The `WHERE` clause specifies which rows are to be deleted. Multiple rows
may be deleted with one statement by using an `IN` operator. A range of
rows may be deleted using an inequality operator (such as `>=`).
`DELETE` supports the `TIMESTAMP` option with the same semantics as in
xref:cql/dml.adoc#update-parameters[updates].
In a `DELETE` statement, all deletions within the same partition key are
applied atomically and in isolation.
A `DELETE` operation can be conditional through the use of an `IF`
clause, similar to `UPDATE` and `INSERT` statements. However, as with
`INSERT` and `UPDATE` statements, this will incur a non-negligible
performance cost because Paxos is used, and should be used sparingly.
[[batch_statement]]
== BATCH
Multiple `INSERT`, `UPDATE` and `DELETE` can be executed in a single
statement by grouping them through a `BATCH` statement:
[source, bnf]
----
include::example$BNF/batch_statement.bnf[]
----
For instance:
[source,cql]
----
include::example$CQL/batch_statement.cql[]
----
The `BATCH` statement group multiple modification statements
(insertions/updates and deletions) into a single statement.
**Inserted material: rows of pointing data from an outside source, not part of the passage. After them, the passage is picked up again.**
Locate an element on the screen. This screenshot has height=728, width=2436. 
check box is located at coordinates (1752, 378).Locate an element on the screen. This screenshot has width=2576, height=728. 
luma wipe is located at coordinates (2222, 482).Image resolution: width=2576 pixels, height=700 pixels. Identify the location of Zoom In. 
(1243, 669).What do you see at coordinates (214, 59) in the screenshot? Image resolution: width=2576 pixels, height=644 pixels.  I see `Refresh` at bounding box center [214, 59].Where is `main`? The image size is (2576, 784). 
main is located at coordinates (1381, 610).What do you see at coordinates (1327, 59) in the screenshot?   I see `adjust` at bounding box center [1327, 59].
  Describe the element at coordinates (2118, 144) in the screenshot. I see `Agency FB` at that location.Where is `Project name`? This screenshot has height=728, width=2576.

It serves
several purposes:
* It saves network round-trips between the client and the server (and
sometimes between the server coordinator and the replicas) when batching
multiple updates.
* All updates in a `BATCH` belonging to a given partition key are
performed in isolation.
* By default, all operations in the batch are performed as _logged_, to
ensure all mutations eventually complete (or none will). See the notes
on xref:cql/dml.adoc#unlogged-batches[UNLOGGED batches] for more details.
Note that:
* `BATCH` statements may only contain `UPDATE`, `INSERT` and `DELETE`
statements (not other batches for instance).
* Batches are _not_ a full analogue for SQL transactions.
* If a timestamp is not specified for each operation, then all
operations will be applied with the same timestamp (either one generated
automatically, or the timestamp provided at the batch level). Due to
Cassandra's conflict resolution procedure in the case of
http://wiki.apache.org/cassandra/FAQ#clocktie[timestamp ties],
operations may be applied in an order that is different from the order
they are listed in the `BATCH` statement. To force a particular
operation ordering, you must specify per-operation timestamps.
* A LOGGED batch to a single partition will be converted to an UNLOGGED
batch as an optimization.
[[unlogged-batches]]
=== `UNLOGGED` batches
By default, Cassandra uses a batch log to ensure all operations in a
batch eventually complete or none will (note however that operations are
only isolated within a single partition).
There is a performance penalty for batch atomicity when a batch spans
multiple partitions. If you do not want to incur this penalty, you can
tell Cassandra to skip the batchlog with the `UNLOGGED` option. If the
`UNLOGGED` option is used, a failed batch might leave the patch only
partly applied.
=== `COUNTER` batches
Use the `COUNTER` option for batched counter updates. Unlike other
updates in Cassandra, counter updates are not idempotent.